Simply, operating my business debt free.

Now, before you dismiss this, hear me out.

1. The $100 Start-Up – Many people incorrectly believe you need lots of capital to start a business  but that’s simply not true. I started my consulting firm with less than $200. In his book The $100 Start-Up, Chris Guillebeau, outlines that most entrepreneurs started their business with less than $1000 and half did so with less than $100. (Here’s the Forbes article) You do not need to go into debt to start a business.

2. Cash Flow – Want to know the number one reason why businesses fail? It’s not a lack of sales; it’s cash flow – or the lack there of. You can have lots of sales and revenue, but if it’s all going back out in the form of payments on credit cards or bank loans, you are in trouble. This becomes even more true when you start looking at the ebbs and flows of your revenue during your start-up, the terms you negotiate with your clients and vendors, and the terms with your lenders. If you need to pay your lenders every 30 days, but your client’s policy is to pay Net45, in a few short months or quarters you could quickly be out of business.

3. Retained Earnings – The advantage of operating a business debt free is you are able to designate funds as retained earnings. Retained earnings can be used to reinvest into your business to fund future growth or expansion; but they can also be used as your emergency fund. In my consulting firm we keep four months of operating expenses in retained earnings at all times. This is how we were able to make payroll and invest in a new product line during a time when our revenues were down.

4. Keeping Personal and Business Finances Separate – A cardinal rule of running a business is keeping your personal finances separate from your business finances.
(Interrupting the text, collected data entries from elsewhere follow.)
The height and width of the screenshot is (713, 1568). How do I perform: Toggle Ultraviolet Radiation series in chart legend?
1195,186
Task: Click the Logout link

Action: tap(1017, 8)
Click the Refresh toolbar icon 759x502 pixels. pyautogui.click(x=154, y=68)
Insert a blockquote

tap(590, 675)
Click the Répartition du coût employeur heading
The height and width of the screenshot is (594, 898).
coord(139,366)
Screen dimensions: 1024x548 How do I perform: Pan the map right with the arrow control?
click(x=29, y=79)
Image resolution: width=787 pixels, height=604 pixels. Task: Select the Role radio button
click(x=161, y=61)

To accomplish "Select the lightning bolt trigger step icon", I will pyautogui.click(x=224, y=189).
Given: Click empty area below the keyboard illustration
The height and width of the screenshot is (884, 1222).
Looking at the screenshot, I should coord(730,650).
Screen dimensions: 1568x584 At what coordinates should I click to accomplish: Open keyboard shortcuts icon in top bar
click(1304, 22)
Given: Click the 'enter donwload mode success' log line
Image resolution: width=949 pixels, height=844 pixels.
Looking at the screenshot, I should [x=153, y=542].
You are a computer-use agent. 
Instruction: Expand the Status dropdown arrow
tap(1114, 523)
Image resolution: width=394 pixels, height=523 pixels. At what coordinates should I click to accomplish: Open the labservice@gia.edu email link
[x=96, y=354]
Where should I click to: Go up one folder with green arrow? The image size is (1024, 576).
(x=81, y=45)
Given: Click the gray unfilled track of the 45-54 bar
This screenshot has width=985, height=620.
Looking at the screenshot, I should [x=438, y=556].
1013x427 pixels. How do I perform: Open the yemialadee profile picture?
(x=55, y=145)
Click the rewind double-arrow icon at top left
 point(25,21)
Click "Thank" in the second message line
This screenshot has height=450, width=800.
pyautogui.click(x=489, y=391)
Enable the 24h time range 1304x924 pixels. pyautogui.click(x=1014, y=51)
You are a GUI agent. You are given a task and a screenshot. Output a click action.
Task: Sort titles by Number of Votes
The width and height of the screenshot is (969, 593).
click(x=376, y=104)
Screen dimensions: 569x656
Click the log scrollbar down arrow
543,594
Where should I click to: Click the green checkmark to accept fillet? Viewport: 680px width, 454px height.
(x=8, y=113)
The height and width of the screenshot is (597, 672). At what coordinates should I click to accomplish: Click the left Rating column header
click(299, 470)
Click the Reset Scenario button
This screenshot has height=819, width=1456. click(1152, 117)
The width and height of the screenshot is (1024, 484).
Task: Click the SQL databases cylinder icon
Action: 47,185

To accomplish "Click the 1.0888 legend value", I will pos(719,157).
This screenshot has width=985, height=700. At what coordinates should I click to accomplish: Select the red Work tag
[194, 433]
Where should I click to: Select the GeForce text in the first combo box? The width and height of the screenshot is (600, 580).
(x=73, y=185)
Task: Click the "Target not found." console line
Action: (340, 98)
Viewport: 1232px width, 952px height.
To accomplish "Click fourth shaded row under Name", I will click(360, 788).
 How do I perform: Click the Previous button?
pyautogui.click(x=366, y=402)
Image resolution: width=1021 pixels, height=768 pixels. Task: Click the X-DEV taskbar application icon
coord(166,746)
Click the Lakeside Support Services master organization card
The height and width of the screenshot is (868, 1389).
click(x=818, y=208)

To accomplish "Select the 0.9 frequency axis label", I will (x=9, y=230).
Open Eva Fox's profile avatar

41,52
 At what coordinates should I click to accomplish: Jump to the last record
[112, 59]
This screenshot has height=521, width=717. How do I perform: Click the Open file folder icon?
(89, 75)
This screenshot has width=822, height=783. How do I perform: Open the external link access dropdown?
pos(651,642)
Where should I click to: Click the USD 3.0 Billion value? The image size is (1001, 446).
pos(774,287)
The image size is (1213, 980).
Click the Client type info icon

If you operate your business debt free, you are less likely to have to draw from personal expenses to pay your lenders. Conversely, you’re not taking out personal loans and putting your family at risk for a business that may or may not succeed. (I personally know people who did this and had their home foreclosed on, please do not do this.)

5. Competitive Advantage – Over the years, I have watched other consultants and firms we competed against go out of business because when times got tough, they didn’t have the financial resources to stay in business and had to go find a job. We also don’t feel pressured to take an engagement just to be able to cover expenses. Since we can choose whom we want to work with we have more successful engagements. This definitely gives us a competitive edge over other firms.

The one downside (if you can call it that) to operating a business debt free is that you may have to grow a little slower. However, as a Naptime CEO, that doesn’t bother me. In fact, I think that by growing slower, we are a stronger firm because we don’t make rash decisions simply to achieve short-term gains.

What do you think? Do you agree or disagree?